L'ORIGINE DELLA BALBUZIE. Anche se non si è ancora raggiunta una certezza scientifica sulle sue cause, è opinione comune e condivisa degli studiosi considerare alla base della sindrome alcuni fattori determinanti, quali la genetica, la familiarità alla balbuzie da parte dei genitori (che conduce ad un'acquisizione del problema da parte del bimbo piccolo), e fattori scatenanti (ambientali e funzionali), emotivo-comportamentali, legati a traumi di natura affettiva, di relazione o organica.
"Il disturbo ha delle ripercussioni emotive, verbali, psicologiche, affettive conseguenti un linguaggio articolato in modo molto faticoso o percepito come tale da chi ne soffre – spiega il dottor Di Liberto del Cild-. La sindrome dunque è multifattoriale e poliforma, stratificata a livelli, con una rilevante componente psicologica e ambientale. Il balbuziente – aggiunge Di Liberto -, è un individuo con una cornice di storia personale e sociale particolare che non può essere generalizzata con nessun altra storia di balbuzie. A confermarlo sono i quasi 4mila pazienti che nel corso degli ultimi vent'anni ho avuto modo di incontrare: anche elaborando classificazioni cliniche, tecniche specialistiche su come si balbetta, resta una malattia assolutamente soggettiva. Per questo vale la pena capire cosa c'è dietro. Questo rappresenta anche un dato di prudenza terapeutica essenziale, in vista di un percorso rieducativo".
LA VITA COMPROMESSA. L'esistenza di chi balbetta viene penalizzata a largo raggio, con conseguenti frustrazioni e pesanti ripercussioni a livello psicologico e relazionale. "La persona influenzata dalle difficoltà verbali si sente limitata nelle aspirazioni e nei rapporti sociali, non riesce ad esprimere le proprie potenzialità – precisa la dottoressa Mastrangeli -,: manifesta forte ansia e tensione anche al solo pensiero di dover parlare. La maggior parte delle persone che presenta questo disturbo lo vive come un tabù, una vergogna da nascondere e mascherare il più possibile all'esterno. Per proteggersi, il balbuziente manifesta frequentemente atteggiamenti di rinuncia, fuga, mascheramento delle difficoltà. A livello emotivo sviluppa spesso rabbia verso se stesso, aggressività mascherata o manifesta verso gli altri, vergogna per le prese in giro, senso di colpa per non essere in grado di esprimersi, tutti fattori che determinano una scarsa autostima. Le reazioni più comuni sono chiusura, rabbia, senso di impotenza, sfiducia, vergogna, imbarazzo, senso di colpa".

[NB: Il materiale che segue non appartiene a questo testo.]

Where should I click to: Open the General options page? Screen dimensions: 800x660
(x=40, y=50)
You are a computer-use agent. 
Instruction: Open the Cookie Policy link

IL PERCORSO TERAPEUTICO. Grande volontà e determinazione sono, secondo i terapeuti di settore, le chiavi necessarie per intraprendere un percorso rieducativo (che in genere unisce esercizi fonetici, vocali, ma anche di natura psicologica), capace di condurre progressivamente al miglioramento, se non alla completa eliminazione del problema. Un cammino che si rivela in molti casi complesso, e che richiede impegno costante, anche a casa. Cruciale è, a detta degli studiosi, il contributo dei familiari, spesso chiamati a colloquio con i terapeuti prima o durante il programma di rieducazione.